Original regex-matched JSON string (invariant under reclassification).

parsed = None class-attribute instance-attribute

Parsed dict when validation succeeded, None when invalid.

error = None class-attribute instance-attribute

(detailed_msg, validator) when invalid, None when valid.

token_count = 0 class-attribute instance-attribute

Number of tokens in text; 0 when no tokenizer was provided.

is_valid property

Return True when this record passed validation.

invalidate(error)

Reclassify this record as invalid.

text and token_count are kept intact; parsed is cleared so downstream consumers don't accidentally use a stale dict.

Parameters:

Name Type Description Default
error tuple[str, str]

(detailed_msg, validator) tuple describing the reason for invalidation.

required
Source code in src/nemo_safe_synthesizer/data_processing/record_utils.py
def invalidate(self, error: tuple[str, str]) -> None:
    """Reclassify this record as invalid.

    ``text`` and ``token_count`` are kept intact; ``parsed`` is
    cleared so downstream consumers don't accidentally use a stale
    dict.

    Args:
        error: ``(detailed_msg, validator)`` tuple describing the
            reason for invalidation.
    """
    self.error = error
    self.parsed = None

ParsedResponse(records=list(), tokenization_time_sec=0.0, prompt_number=None) dataclass

Parsed result of a single LLM prompt response.

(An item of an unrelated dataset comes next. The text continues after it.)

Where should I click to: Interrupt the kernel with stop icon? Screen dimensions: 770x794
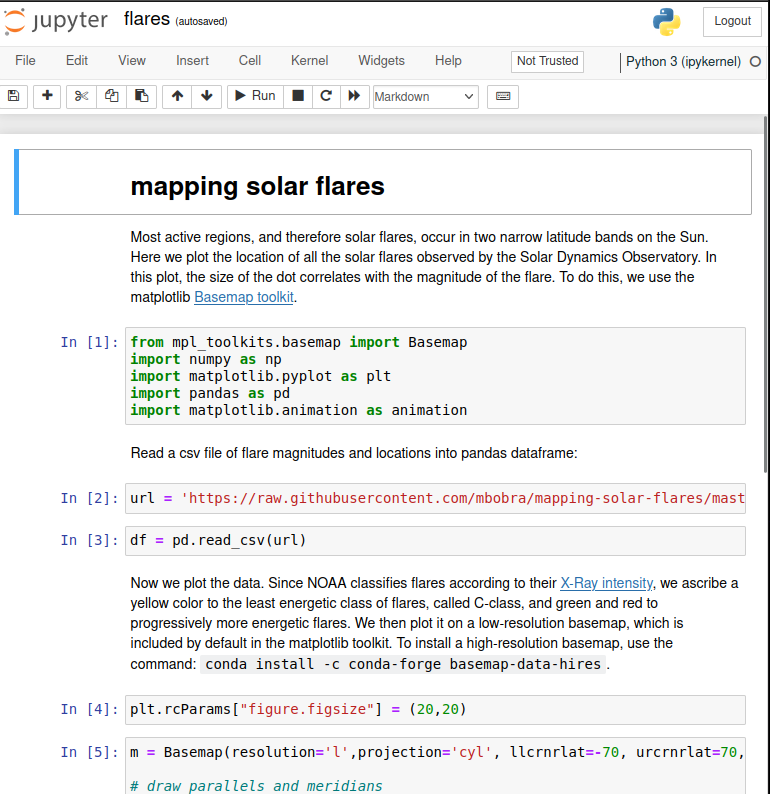pos(298,96)
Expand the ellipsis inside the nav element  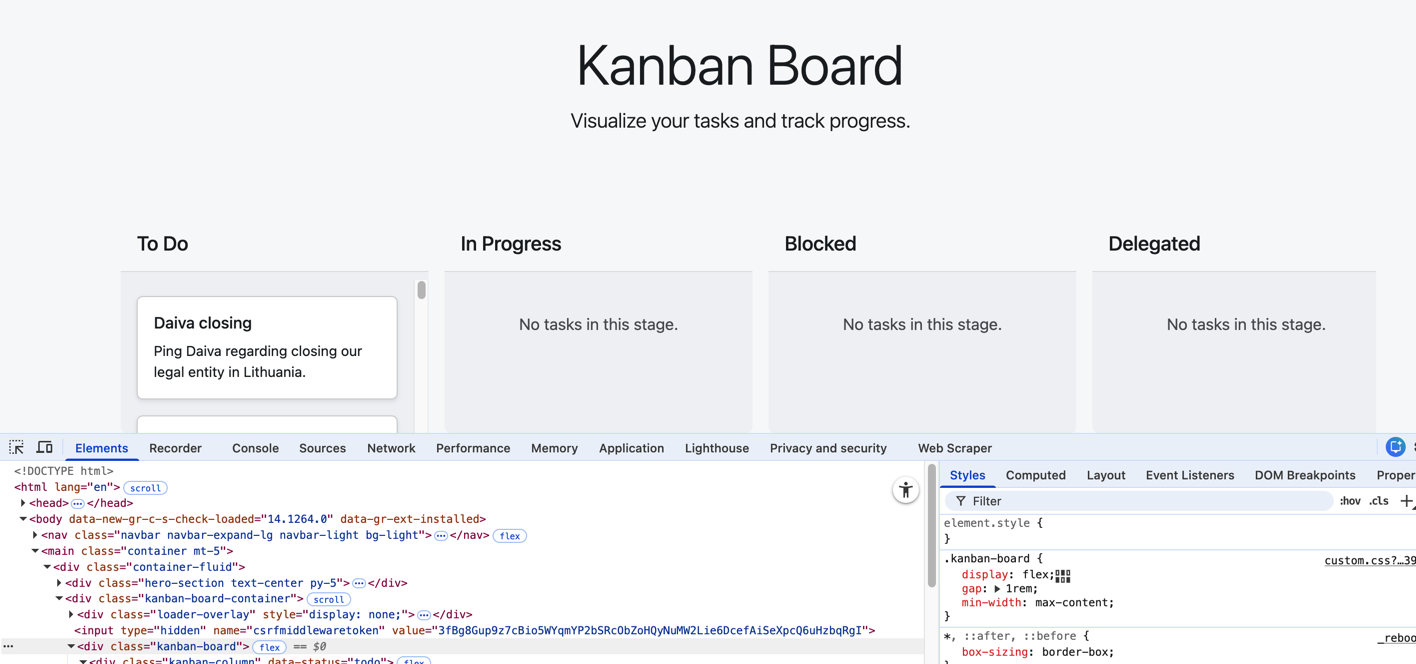(x=441, y=536)
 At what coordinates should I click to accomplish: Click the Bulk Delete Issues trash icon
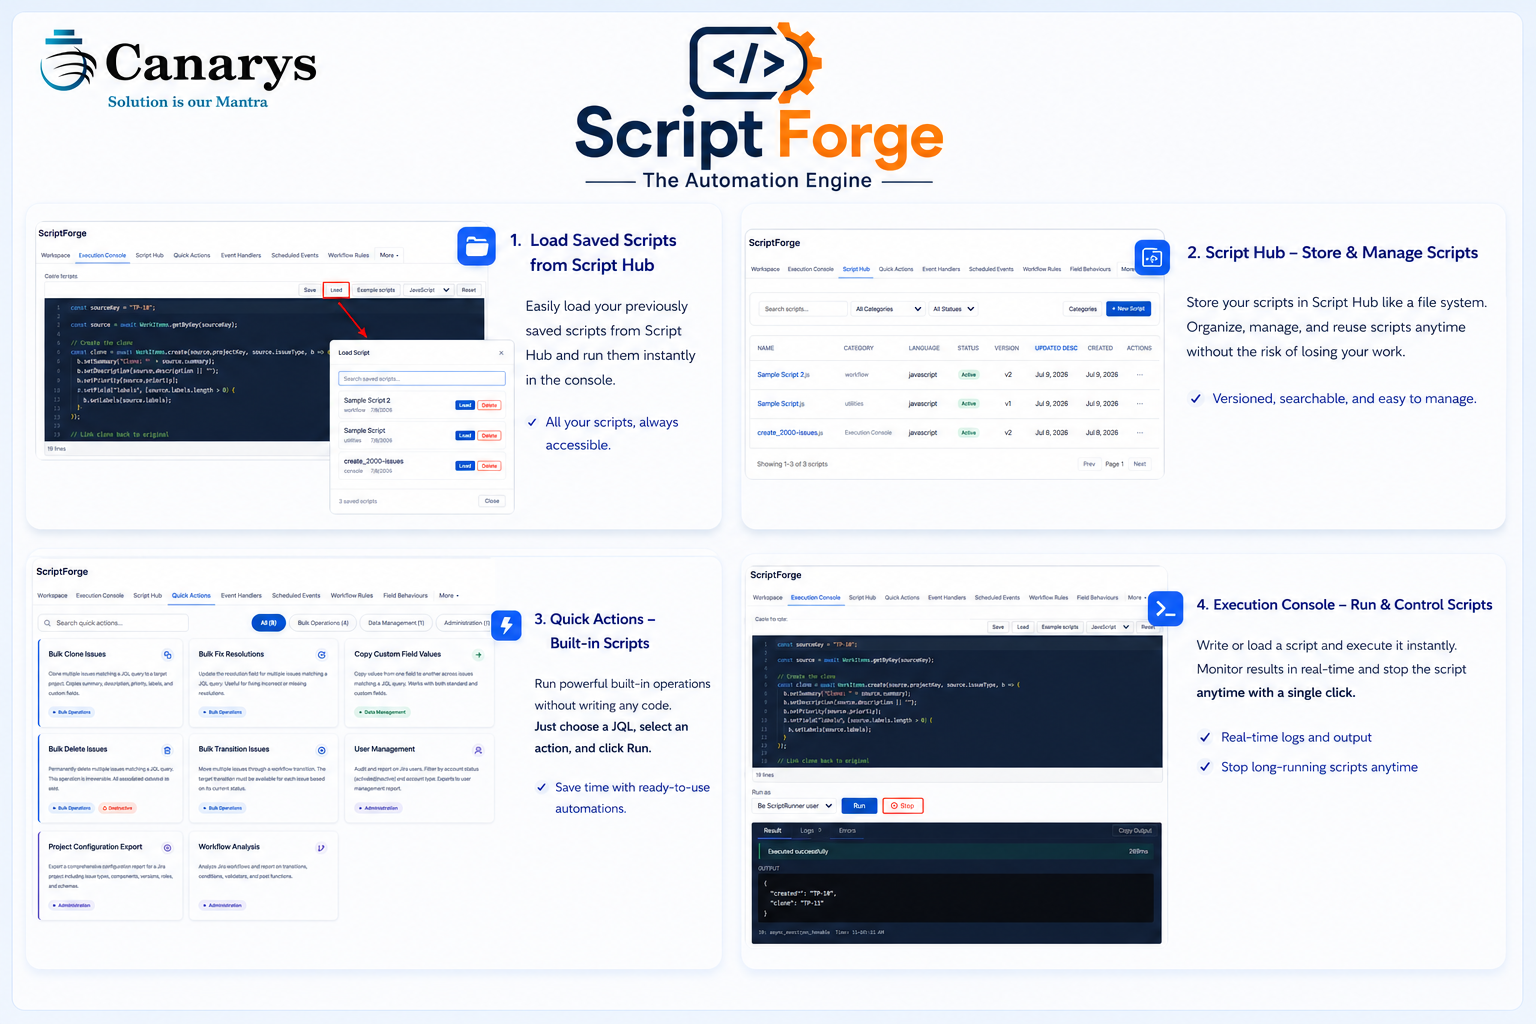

Holds a flat list of ParsedRecord objects (in input order) plus aggregated tokenization timing. valid_records / invalid_records / errors are convenience views that project the record list into the shapes expected by downstream aggregation code (parsed dicts, original text, (msg, validator) tuples respectively).

Attributes:

Name Type Description
records list[ParsedRecord]

Per-record extraction + validation outcomes, in input order.

tokenization_time_sec float

Wall-clock seconds spent tokenizing records in this response.

prompt_number int | None

Index of the prompt within the batch (set by the processor call).

valid_records list[dict]

Parsed dicts for records that passed validation.

invalid_records list[str]

Original text for records that failed validation.

errors list[tuple[str, str]]

(detailed_msg, validator) tuples for each invalid record.

records = field(default_factory=list) class-attribute instance-attribute

Per-record extraction + validation outcomes, in input order.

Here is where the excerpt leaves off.